Kaya et al. [49] reported that acceptable color difference occurred on the enamel surface of the teeth with an average ΔE value of 1.89 after fixed orthodontic treatment in their clinical studies using TRXT. In the current study, clinically not visible color difference was observed in the TRXT group that was not immersed in coffee, and easily visible color difference occurred in the TRXT group that was immersed in coffee. The difference between the two studies was only observed when TRXT was exposed to the colorant.

For perceptibility threshold (PT) and acceptability threshold (AT) used to evaluate the clinical performance of dental materials, CIELAB reported 50:50% PT ΔEab = 1.2, 50:50% AT ΔEab = 2.7 [50]. Accordingly, in the present study, perceptible and unacceptable discoloration of the enamel occurred in all groups, except for the middle crown region of the TRXT with bleaching group. In this region, the ΔE value of 2.5, indicating a perceptible but acceptable color difference of the enamel. According to CIELAB ΔE threshold value of 3.7, there is an acceptable color difference in all three regions of the crown in the TRXT with bleaching group was calculated.

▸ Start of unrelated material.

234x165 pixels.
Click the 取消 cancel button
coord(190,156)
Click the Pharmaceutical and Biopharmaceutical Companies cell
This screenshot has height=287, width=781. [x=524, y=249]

The limitations of the present study are that, due to its in vitro design, enamel discoloration, which is caused many factors such as salivary structure, diet, oral hygiene practices, was examined through the effect of a single colorant and the effect of whitening on the bond strength of the adhesive was not evaluated. Therefore, studies on different bleaching applications and bond strength in in vivo conditions are needed.

Conclusion

Based on the results of our in vitro study,

  • Bleaching of teeth bonded with TRXT produced acceptable color difference of the incisal, middle, and gingival regions of the crown.

  • In teeth bonded with Orthocem, acceptable color difference was seen in the middle of the crown, while easily visible color difference was seen in the incisal and gingival regions.